(Passage given):
-*-*-

What’s interesting is that all speech is done on the dying breath, the outgoing breath. For me to create verbal meaning, I have to use the dying breath. The more I say, the more meaning there is, so meaning increases in opposite ratio to vitality. So the poem is not only a score for our dying breath; in fact, it’s a score for our dying all together. As we die, meaning gets made. A poem is a small paradigm for our dying.
I think that’s what Robert Frost meant when he said when you write a poem, if it’s well spent, it’s kept. So if you spent well in writing the poem, you get to keep the poem, the poem is worthy to remember. And maybe that’s true about our lives. If you spend it well, in a strange way, it gets kept. So this idea of the best and hierarchies and counting and what counts and canon making; I think it’s all connected and I think it all has to do with the logos.
Meredith Boe
In “Love Succeeding” you describe your father as a refugee: “In transit, undocumented, unverified, illegal. . . Only he and God know / he’s changed his name again to flee / yet another country.” And you go on to say “My memories are precious / to no one but myself.” Does writing about your family’s experiences as refugees help you combat the fear that these family memories won’t be preserved?
Li-Young Lee
I think there is a part of me that hopes they’re preserved, but that’s not the deepest part of me. I think the deepest part of me wants to remind myself of my own experience as a refugee and my father’s experience as a torture victim who was undocumented. Somehow that experience opened me to 90 percent of the world. For me, it’s important that the poet doesn’t write from a special case. I think the poet writes from being one with every suffering on the planet. And just reminding myself of that keeps me connected in that way.
And that particular poem, that instance in the poem, came from something I was reading about physics. A brilliant physicist told me that you can locate an atom, and give it a name, a place, and a time, but in fact we don’t know the real conditions of that atom. But when the atom can’t be located—it’s in movement, in flux—when it’s in that state, it is its real self.

-*-*-

(Material shown):
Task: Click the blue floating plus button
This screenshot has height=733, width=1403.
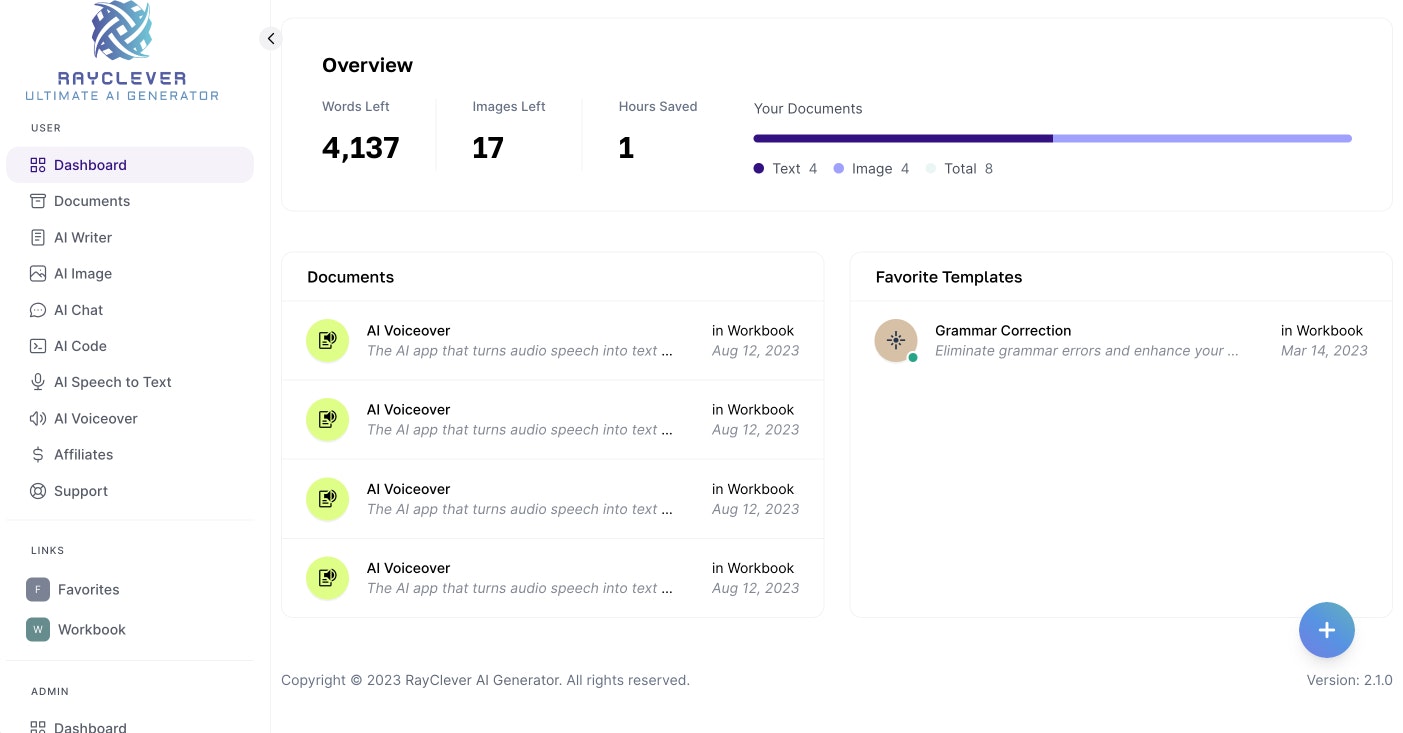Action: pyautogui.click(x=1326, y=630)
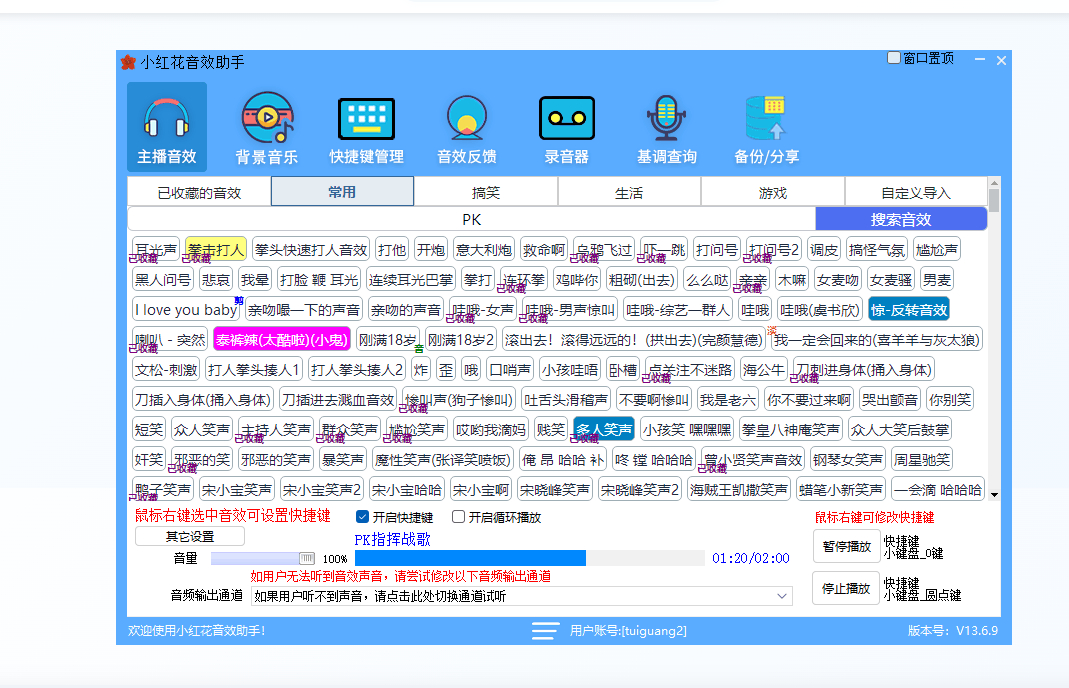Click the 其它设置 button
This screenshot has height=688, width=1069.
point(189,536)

-*-*-

(Task requirements):
[A] Summarize the interview excerpt in three sentences.
[B] Reproduce word for word everything in the interview excerpt from "I think that’s" down to "with the logos.".
The material is separate from the interview excerpt.

(The answers):
[A] Li-Young Lee says all speech is made on the outgoing, dying breath, so a poem is a score for our dying, and connects this to Robert Frost's saying that a well-spent poem is kept. Asked about "Love Succeeding," Lee says the deepest reason for writing about being a refugee and about a father who was an undocumented torture victim is to stay connected to every suffering on the planet. Lee adds that part of that poem came from a physicist's remark that an atom is its real self only when it cannot be located and is in flux.

[B]
I think that’s what Robert Frost meant when he said when you write a poem, if it’s well spent, it’s kept. So if you spent well in writing the poem, you get to keep the poem, the poem is worthy to remember. And maybe that’s true about our lives. If you spend it well, in a strange way, it gets kept. So this idea of the best and hierarchies and counting and what counts and canon making; I think it’s all connected and I think it all has to do with the logos.